Specifying Hive Databases to Synchronize with Query Server
You can control the Hive databases that will synchronize with Oracle Cloud SQL Query Server. This can be especially important if you have a large number of Hive databases and tables but only require SQL access to some of them. Fewer databases and tables results in faster Hive metadata sync with Query Server.
Cloud SQL Query Server is not intended to store internal data in Oracle tables. Whenever the Query Server is restarted, it's reset to its initial and clean state. This eliminates typical database maintenance such as storage management, database configuration, and so on. The goal of Query Server is to provide a SQL front end for data in Hadoop, object stores, Kafka, and NoSQL databases. Query Server is not a general purpose RDBMS.

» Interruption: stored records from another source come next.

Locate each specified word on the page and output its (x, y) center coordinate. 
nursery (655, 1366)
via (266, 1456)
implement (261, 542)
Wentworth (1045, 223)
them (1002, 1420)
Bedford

In Apache Ambari, update Synchronized Hive Databases
configuration
parameter with a comma-separated list of Hive databases. This is recommended if you
don't plan to access all of the Hive databases from Query Server. To synchonize all
Hive databases in the metastore with Query Server, use the *
wildcard character.
You can update the list of Hive databases to synchronize with Query Server by using
the Synchronized Hive Databases
configuration parameter in Apache
Ambari as follows.
-
Log in to Apache Ambari using your login credentials.
-
In Apache Ambari, click Cloud SQL under Services from the side toolbar.
-
Click the Configs tab.
-
Expand the Advanced metadata-sync tab.
-
In the Synchronized Hive Databases text box, enter the names of the Hive databases separated by commas. For example: htdb0,htdb1
-
Click Save.
In Cloudera Manager, update the sync_hive_db_list
configuration
parameter with a comma-separated list of Hive databases. This is recommended if you
don't plan to access all of the Hive databases from Query Server. To synchronize all
Hive databases in the metastore with Query Server, use the *
wildcard character.
You can update the list of Hive databases to synchronize with Query Server by using
the sync_hive_db_list
configuration parameter in Cloudera Manager
as follows.
-
Log in to Cloudera Manager using your login credentials.
-
In Cloudera Manager, use the Search field to search for the Synchronized Hive Databases configuration parameter. Enter /Synchronized Hive Databases (or enter part of the name until it's displayed in the list) in the Search field, and then press Enter.
-
Click Cloud SQL: Synchronized Hive Databases.
-
In the Synchronized Hive Databases text box, enter the names of the Hive databases separated by commas, such as
htdb0,htdb1
, and then click Save Changes. Only these two Hive databases will be synchronized with Query Server.